Li aspettavamo al varco, il trio irsuto di
Matt Stubbs e Pat Faherty, con Tim Carman alla batteria pronti
ad “attaccare” un live che più live non si può, giacché la
band aveva già un approccio al vivo in studio, figuriamoci
col pubblico presente sul posto, a gettar benzina sul fuoco.
Luogo del misfatto, il Plaid Room Records in Loveland, Ohio,
dove ha sede anche la casa discografica del loro produttore
Terry Cole, Colemine Records.
Così i GA-20, che nascono da una pausa di Stubbs dal
lavoro come chitarrista di Charlie Musselwhite, nel 2018 (ai
tempi in cui l’armonicista si apprestava alla tournée con
Ben Harper) dopo tre album-studio approdano finalmente a questo
disco dal vivo, registrato senza fronzoli da un vecchio Tascam,
per un “buona la prima” in undici tracce e solo mezz’ora,
ma di un sound incendiario e viscerale: blues elettrico e
energia così forte, quanto la meno tossica che possa giungere
da un cortocircuito, qui tra il pubblico e la band sul palco,
e via veloci come schegge al vento. Provenienza di (poco meno
che) una sporca dozzina di brani, dal loro debutto che fu
Lonely Soul del 2019, di cui tre pezzi; cinque invece
dal più recente Crackdown,
del 2022; e infine tre inediti, coll’approccio che più che
mai li identifichi in quell’originale quanto scarna line-up
che fu dell’altrettanto scarno e smilzo bluesman Hound-Dog
Taylor e i suoi Houserockers, nientemeno che l’altra chitarra
di Brewer Philips e la batteria di Ted Harvey, per i quali
i GA-20 giocarono a carte scoperte, dedicandogli il loro secondo
album e il più esplicito che mai, Does
Hound Dog Taylor. Try It..You Might Like It!, del
2021.
Eccoli in tutto il loro splendore, finalmente dal vivo, come
quando si esibivano per arrotondare nei bar di Boston, Mass.
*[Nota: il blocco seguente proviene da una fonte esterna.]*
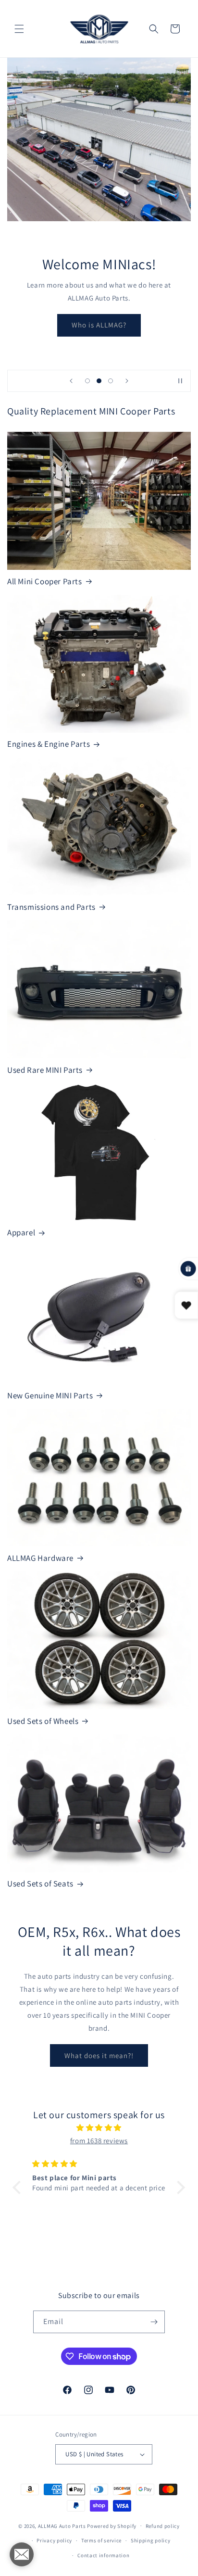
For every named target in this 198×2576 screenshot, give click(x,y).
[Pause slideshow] (180, 380)
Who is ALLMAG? (99, 324)
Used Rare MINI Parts (45, 1070)
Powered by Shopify (111, 2525)
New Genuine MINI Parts (50, 1395)
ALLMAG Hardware (40, 1558)
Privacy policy (54, 2540)
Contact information (103, 2555)
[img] (99, 2127)
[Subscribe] (153, 2322)
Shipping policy (151, 2540)
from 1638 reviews (99, 2140)
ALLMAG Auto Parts (62, 2525)
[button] (19, 28)
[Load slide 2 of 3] (99, 381)
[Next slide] (126, 380)
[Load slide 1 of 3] (87, 381)
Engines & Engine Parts (48, 744)
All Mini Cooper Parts (44, 581)
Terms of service (101, 2540)
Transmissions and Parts (51, 907)
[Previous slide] (71, 380)
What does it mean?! (99, 2055)
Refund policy (163, 2526)
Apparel (21, 1232)
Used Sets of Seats (40, 1883)
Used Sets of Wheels (42, 1721)
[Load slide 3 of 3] (110, 381)
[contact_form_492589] (22, 2554)
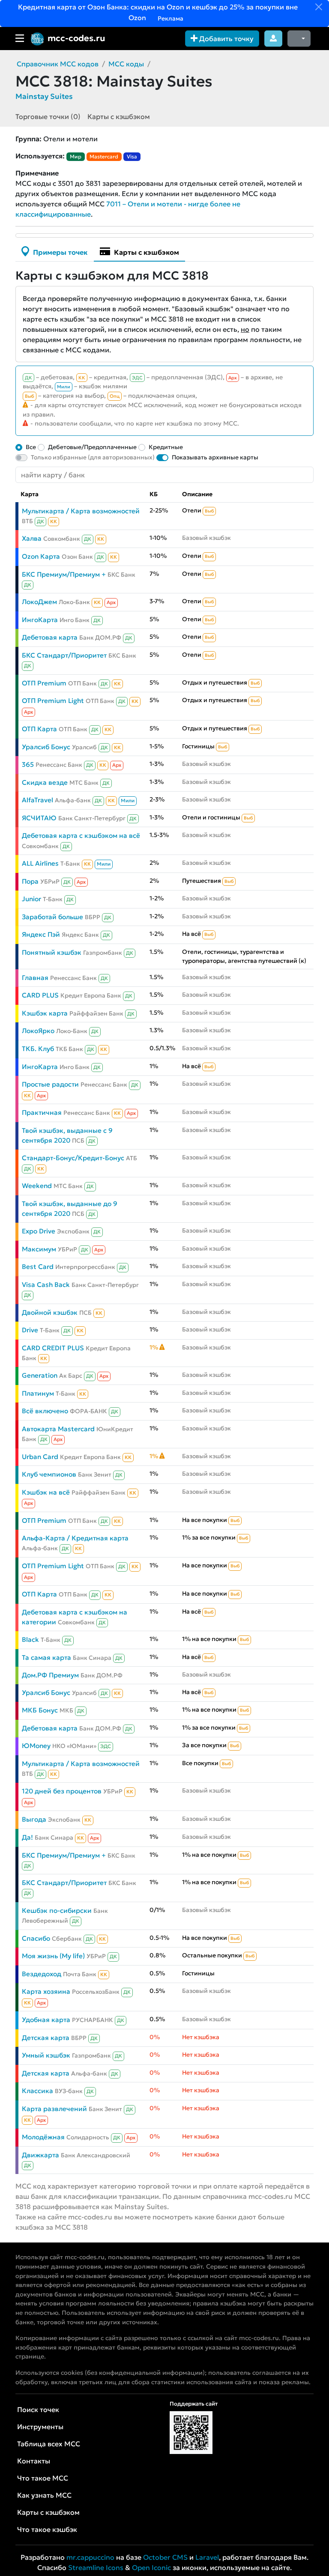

e dintorni (di cui sono originari) immaginandoci assiepati
a livello di palco, come nella folla del locale quando attacca
un torrido blues: è I Cry For You,
e loro sono i GA-20, che a scanso di equivoci, si chiamano
come un ampli Gibson prodotto tra i Cinquanta e i Sessanta.
E’ proprio così, le riverberazioni delle “songs” sembrano
quelle di quegli anni, e Little Walter è rievocato da My
Baby Sweeter come la loro Lonely Soul apre un varco
nel pubblico a fare spazio per ballare.
Double Gettin’ My Love giunge ai vertici del
climax e da lì in poi il concerto è in discesa, sciolti gli
indugi (se mai ve ne siano stati), via al gran finale, di
cui piacevolmente segnaliamo Crackin’ Up di Bo Diddley,
in stile sixties, quanto la conclusiva e rock’n’rollistica
By My Lonesome. Bentornati, ragazzi!